Ethereum Foundation unveils plan to protect the network from quantum computers
The development team behind the second-largest cryptocurrency by market cap is moving into an active phase of preparation for the era of quantum computing. According to an official statement from the Ethereum Foundation (EF), the organization has launched a dedicated portal and a large-scale initiative to secure the protocol.
Research in this area has been ongoing for the past eight years, and previously private developments have now been made fully public.

Source: Ethereum Foundation
“The project began back in 2018 with research into signature aggregation mechanisms based on STARK technology. Today, it is a coordinated effort of multiple independent teams developing open-source code. More than ten client development teams meet weekly to build and test solutions under the PQ Interop program,” the statement said.
The new resource consolidates all information on how post-quantum cryptography will impact each layer of the blockchain.
The initiative’s website already includes a full roadmap, open repositories, and technical specifications. The knowledge base features 14 detailed answers to key questions across five categories, along with a series of six audio interviews.
Registration is also open for the second annual research conference, which will take place in Cambridge, UK, in October 2026.
Foundation representatives emphasized that Ethereum is designed as a resilient, sovereign infrastructure for decades to come, with security as a core property of the network.
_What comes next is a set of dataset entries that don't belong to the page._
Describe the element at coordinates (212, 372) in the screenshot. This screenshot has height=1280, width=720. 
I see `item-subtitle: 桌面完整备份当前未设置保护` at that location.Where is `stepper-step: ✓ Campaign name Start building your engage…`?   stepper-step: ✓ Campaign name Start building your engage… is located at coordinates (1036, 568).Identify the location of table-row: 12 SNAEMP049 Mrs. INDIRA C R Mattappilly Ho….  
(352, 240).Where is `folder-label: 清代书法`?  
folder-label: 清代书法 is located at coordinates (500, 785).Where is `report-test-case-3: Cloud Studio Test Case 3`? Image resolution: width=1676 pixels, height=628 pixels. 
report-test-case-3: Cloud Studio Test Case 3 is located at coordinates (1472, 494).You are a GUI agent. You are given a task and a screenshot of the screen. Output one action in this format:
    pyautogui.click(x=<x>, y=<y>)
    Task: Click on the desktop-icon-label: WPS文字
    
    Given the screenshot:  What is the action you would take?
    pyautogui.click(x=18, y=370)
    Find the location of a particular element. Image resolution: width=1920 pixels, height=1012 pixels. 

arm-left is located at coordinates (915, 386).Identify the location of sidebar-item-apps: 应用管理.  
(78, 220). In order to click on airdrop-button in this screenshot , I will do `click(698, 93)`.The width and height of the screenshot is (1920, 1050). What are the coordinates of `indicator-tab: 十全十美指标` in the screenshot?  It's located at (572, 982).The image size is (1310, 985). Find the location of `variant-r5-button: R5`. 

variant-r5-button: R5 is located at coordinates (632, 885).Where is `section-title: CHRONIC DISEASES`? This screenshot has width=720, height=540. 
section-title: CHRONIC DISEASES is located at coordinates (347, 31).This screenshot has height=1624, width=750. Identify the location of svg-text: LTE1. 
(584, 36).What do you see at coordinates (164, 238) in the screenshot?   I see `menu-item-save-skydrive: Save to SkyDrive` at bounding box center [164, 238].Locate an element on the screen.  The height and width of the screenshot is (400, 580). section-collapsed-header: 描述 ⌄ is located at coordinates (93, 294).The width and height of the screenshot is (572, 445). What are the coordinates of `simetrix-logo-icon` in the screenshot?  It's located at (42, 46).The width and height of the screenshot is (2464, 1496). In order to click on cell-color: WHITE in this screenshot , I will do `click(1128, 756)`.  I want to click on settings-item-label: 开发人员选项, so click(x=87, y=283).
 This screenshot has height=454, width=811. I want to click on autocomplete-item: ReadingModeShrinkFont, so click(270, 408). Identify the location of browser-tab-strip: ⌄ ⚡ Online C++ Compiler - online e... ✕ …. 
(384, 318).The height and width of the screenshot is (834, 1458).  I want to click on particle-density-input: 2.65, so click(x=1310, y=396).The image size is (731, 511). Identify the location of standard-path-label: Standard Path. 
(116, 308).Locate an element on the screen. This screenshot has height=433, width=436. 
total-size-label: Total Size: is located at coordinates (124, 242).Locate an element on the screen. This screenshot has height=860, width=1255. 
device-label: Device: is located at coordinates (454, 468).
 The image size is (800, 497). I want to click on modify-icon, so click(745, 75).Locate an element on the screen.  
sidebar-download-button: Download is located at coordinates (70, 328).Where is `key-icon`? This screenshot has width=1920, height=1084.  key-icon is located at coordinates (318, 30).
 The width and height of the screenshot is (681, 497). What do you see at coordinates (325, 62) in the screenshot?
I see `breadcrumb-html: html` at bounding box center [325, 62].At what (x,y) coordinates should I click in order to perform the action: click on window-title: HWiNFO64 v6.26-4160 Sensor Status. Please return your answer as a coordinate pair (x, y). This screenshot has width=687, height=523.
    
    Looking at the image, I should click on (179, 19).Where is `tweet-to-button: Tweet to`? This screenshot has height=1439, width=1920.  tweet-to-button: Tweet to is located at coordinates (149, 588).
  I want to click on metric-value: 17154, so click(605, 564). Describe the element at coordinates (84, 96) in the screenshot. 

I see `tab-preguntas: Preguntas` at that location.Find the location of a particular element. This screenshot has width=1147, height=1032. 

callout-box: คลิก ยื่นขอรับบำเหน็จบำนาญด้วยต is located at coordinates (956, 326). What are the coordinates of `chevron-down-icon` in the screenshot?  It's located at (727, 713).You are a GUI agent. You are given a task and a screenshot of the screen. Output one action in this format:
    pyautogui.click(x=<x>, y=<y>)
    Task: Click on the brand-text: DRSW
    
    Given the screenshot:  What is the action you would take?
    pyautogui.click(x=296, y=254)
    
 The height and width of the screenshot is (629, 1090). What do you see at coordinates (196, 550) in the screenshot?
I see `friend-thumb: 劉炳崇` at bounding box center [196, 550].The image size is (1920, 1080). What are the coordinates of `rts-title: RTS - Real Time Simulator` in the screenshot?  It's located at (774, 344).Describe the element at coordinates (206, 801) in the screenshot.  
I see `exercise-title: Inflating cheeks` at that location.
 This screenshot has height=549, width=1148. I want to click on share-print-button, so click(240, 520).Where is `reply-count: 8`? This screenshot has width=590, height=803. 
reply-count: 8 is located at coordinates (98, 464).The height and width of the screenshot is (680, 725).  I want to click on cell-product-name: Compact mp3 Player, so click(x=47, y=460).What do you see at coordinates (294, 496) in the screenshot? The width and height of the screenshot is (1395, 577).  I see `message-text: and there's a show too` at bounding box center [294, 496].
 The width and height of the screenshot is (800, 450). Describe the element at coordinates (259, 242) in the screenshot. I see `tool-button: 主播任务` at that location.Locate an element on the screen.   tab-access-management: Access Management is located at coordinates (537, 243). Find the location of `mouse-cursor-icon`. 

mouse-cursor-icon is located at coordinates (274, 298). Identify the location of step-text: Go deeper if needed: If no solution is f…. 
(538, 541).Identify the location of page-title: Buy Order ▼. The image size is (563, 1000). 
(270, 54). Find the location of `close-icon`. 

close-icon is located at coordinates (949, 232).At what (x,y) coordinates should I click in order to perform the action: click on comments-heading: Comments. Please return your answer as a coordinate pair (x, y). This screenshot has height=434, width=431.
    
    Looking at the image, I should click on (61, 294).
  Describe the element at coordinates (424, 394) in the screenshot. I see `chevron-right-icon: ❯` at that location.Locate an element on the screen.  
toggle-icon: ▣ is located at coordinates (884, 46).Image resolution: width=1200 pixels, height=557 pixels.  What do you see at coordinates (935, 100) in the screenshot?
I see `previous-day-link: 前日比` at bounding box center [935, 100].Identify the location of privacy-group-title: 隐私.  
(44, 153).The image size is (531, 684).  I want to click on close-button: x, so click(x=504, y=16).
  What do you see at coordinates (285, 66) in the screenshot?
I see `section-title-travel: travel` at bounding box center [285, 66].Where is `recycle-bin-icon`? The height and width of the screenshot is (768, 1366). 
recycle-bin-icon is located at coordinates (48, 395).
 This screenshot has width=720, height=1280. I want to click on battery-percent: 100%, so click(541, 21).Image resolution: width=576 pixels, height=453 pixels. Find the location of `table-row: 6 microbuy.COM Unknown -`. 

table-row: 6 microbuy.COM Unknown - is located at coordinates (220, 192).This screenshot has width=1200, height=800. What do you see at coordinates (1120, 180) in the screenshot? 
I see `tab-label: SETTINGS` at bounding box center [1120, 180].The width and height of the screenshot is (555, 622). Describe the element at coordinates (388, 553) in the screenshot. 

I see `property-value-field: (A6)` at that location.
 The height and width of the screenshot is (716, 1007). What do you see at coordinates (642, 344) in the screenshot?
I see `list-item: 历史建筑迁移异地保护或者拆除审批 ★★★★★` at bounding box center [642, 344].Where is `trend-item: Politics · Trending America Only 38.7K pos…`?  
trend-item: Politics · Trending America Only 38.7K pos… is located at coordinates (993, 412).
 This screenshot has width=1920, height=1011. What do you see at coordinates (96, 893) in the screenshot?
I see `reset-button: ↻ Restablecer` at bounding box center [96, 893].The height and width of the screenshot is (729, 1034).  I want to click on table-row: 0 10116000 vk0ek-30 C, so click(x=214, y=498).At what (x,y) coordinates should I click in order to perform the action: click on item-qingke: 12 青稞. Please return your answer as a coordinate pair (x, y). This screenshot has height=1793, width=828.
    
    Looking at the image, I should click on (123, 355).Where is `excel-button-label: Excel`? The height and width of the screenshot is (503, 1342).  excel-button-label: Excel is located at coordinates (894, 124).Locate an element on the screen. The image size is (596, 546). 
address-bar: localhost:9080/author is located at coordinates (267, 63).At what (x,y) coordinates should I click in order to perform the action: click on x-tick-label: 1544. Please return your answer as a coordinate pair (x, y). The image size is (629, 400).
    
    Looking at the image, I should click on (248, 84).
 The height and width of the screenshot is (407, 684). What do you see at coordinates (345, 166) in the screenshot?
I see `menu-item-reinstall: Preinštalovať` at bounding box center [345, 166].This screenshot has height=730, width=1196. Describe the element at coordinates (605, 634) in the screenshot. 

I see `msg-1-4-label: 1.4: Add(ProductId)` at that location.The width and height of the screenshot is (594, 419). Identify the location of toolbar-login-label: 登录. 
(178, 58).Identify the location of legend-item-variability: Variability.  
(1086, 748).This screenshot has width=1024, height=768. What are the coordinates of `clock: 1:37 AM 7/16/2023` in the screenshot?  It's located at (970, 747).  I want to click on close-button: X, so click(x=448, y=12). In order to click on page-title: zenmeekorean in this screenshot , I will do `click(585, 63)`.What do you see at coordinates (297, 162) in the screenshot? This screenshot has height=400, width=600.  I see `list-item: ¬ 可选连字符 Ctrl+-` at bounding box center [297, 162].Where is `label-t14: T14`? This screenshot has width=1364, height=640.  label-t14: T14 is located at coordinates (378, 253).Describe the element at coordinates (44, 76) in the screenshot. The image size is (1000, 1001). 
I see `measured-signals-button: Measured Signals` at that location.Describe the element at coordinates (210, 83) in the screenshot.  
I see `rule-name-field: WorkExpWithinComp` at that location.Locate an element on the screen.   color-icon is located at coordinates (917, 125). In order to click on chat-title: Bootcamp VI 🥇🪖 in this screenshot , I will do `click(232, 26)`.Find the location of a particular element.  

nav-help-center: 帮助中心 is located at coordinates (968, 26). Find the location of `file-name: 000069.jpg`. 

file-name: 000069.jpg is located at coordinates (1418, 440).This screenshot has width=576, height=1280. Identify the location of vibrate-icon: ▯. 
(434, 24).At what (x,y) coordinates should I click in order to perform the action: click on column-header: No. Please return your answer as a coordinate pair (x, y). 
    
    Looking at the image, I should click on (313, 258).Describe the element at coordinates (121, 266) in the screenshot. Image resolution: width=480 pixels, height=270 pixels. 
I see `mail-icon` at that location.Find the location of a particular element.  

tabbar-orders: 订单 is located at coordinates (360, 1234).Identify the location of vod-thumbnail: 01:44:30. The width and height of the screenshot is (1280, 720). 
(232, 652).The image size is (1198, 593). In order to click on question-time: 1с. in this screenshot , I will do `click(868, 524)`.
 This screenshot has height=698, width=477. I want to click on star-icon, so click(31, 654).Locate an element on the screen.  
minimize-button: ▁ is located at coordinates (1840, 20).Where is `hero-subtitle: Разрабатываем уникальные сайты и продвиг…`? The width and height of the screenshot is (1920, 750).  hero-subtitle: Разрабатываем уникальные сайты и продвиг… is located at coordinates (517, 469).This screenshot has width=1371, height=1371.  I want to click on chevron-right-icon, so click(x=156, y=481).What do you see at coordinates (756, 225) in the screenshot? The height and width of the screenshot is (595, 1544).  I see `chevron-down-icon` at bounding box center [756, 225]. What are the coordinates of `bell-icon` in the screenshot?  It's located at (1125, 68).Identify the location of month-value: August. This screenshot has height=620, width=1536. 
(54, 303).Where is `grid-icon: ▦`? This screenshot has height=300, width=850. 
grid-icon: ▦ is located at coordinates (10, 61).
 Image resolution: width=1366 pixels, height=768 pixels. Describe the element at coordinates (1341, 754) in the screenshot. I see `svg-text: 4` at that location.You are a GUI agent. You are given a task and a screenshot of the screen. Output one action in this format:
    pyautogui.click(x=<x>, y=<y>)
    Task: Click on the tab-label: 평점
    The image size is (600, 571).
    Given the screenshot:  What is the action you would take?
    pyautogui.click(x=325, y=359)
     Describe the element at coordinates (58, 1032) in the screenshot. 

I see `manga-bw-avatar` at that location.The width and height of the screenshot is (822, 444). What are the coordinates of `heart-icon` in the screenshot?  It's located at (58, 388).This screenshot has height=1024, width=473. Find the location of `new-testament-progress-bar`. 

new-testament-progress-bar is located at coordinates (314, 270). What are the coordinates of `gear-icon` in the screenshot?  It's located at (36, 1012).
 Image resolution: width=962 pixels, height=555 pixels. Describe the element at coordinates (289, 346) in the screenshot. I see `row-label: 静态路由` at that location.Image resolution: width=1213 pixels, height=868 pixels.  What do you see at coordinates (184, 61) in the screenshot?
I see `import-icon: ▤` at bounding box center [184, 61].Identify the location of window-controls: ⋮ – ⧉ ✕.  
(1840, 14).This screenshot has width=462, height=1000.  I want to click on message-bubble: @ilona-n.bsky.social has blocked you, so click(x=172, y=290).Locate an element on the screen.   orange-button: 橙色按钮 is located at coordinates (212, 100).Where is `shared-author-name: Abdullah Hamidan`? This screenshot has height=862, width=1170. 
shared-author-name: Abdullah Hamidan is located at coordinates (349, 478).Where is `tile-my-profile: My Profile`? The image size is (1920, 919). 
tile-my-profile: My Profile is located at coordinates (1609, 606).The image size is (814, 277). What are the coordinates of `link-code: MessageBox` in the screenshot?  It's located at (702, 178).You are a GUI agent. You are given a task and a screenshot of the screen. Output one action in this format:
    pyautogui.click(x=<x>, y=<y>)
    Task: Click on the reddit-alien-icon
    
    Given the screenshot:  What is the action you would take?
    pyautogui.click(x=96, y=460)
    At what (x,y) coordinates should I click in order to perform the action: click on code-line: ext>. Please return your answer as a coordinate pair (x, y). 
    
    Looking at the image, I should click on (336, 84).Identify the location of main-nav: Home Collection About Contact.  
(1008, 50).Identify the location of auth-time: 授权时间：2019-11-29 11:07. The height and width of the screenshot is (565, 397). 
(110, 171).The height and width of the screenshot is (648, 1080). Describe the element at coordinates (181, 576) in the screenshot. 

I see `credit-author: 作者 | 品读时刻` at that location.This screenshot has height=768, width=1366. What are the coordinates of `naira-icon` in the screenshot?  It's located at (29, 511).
“The blockchain must withstand upcoming shifts in how humanity processes information,” EF stated.
The foundation believes that quantum computers will eventually be capable of breaking public-key cryptography, which underpins authentication and consensus across most digital systems.
“Such machines may not emerge in the immediate future, but migrating a global protocol requires years of development and formal verification,” EF representatives noted.
They added that the engineering approach is based on the concept of cryptographic agility — the ability of a blockchain to upgrade its core security mechanisms without downtime or destabilization.
The transition is also seen as an opportunity to further strengthen decentralization and network architecture.
Roadmap
The protocol architecture team maintains a dynamic update schedule. Post-quantum stages are integrated across all three blockchain layers — consensus, data, and execution.
The plan is divided into several key phases. Phase I includes the creation of a post-quantum key registry at the consensus layer. At stage J, special precompiles will be added to the execution layer to support new digital signatures.

Roadmap of the quantum-resilience initiative (Ethereum Foundation)
Stage L will unify the consensus and data layers through post-quantum attestations and the launch of a simplified virtual machine, leanVM. Phase M includes signature aggregation and protection of large volumes of transient data.
The ultimate long-term goal is to achieve full post-quantum consensus across all layers of the network.
Meanwhile, last autumn, Vitalik Buterin outlined a concrete timeline for addressing this challenge. He stated that the blockchain must transition to quantum-resistant cryptography within four years.
This urgency stems from the growing vulnerability of traditional elliptic-curve cryptography. Buterin gave developers until the next U.S. presidential elections in 2028, calling the task an “existential challenge for the entire industry.”